Observations from a Trans-Pacific cache pair

Kathy J Richardson, Digital Network Systems Laboratory
in collaboration with

Donald Neal, University of Waikato, New Zealand
Duane Wessels and Kim Claffy at NLANR

Abstract/Introduction


This paper reports on a detailed analysis of tcpdump traces with persistent and non-persistent connections for identical URL sets. On March 17th, 1997, tcpdump traces were taken on a benchmark configuration. A client on the University of Waikato network made sequential http requests to its local cache for 93 unique URLs. The list of requests were repeated 5 times for each of two configurations: harvest with persistent connections and harvest without non-persistent connections.

The tests were performed sequentially so represent slightly different network loads. Regardless, a straightforward comparison of the total time is not an adequate measure of the performance difference; loss for an individual request can severely perturb the overall average. The total elapsed time for the set of URLs of the two configurations in fact shows the persistent connection case to take longer than the non-persistent configuration.

The tcpdump traces between a New Zealand proxy and a parent proxy cache in Palo Alto, California, show the benefits of persistent connections, the impact of cache hierarchy decisions on performance, and illustrate TCP implementation problems over long links.
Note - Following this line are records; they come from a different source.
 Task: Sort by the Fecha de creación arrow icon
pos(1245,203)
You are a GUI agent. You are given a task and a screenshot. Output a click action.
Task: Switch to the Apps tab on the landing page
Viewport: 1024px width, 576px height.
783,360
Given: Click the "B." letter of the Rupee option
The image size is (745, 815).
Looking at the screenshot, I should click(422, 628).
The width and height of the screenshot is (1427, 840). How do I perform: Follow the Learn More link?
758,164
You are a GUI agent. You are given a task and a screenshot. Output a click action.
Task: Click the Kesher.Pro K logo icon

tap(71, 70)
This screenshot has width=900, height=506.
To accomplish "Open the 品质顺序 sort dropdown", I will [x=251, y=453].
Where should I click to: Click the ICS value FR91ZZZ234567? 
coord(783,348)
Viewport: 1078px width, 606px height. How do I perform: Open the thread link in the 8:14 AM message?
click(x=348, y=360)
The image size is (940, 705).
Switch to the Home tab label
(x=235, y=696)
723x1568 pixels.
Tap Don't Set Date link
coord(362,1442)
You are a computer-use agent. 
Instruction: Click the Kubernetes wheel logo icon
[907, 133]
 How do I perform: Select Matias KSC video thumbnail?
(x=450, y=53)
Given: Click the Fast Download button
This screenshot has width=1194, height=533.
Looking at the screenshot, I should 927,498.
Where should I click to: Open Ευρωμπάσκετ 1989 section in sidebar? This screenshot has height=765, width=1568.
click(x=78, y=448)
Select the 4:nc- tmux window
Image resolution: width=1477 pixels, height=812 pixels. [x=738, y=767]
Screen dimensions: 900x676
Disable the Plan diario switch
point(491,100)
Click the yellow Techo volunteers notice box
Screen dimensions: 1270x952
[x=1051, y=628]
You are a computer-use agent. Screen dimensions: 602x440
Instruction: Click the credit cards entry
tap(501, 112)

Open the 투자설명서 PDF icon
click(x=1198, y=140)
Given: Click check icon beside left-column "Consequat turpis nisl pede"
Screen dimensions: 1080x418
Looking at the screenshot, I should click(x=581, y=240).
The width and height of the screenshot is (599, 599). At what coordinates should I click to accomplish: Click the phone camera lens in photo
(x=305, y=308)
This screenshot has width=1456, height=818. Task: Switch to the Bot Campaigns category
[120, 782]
Performance benefits from persistent connections


The primary goal is to understand improvements to customer service from persistent connections. The primary customer service metric for a cache is what is the latency distribution for servicing page requests.
Because long tail distributions dramatically effect the average or cumulative response time, it is important to look at the median time, a truncated average, and/or a distribution of the response times.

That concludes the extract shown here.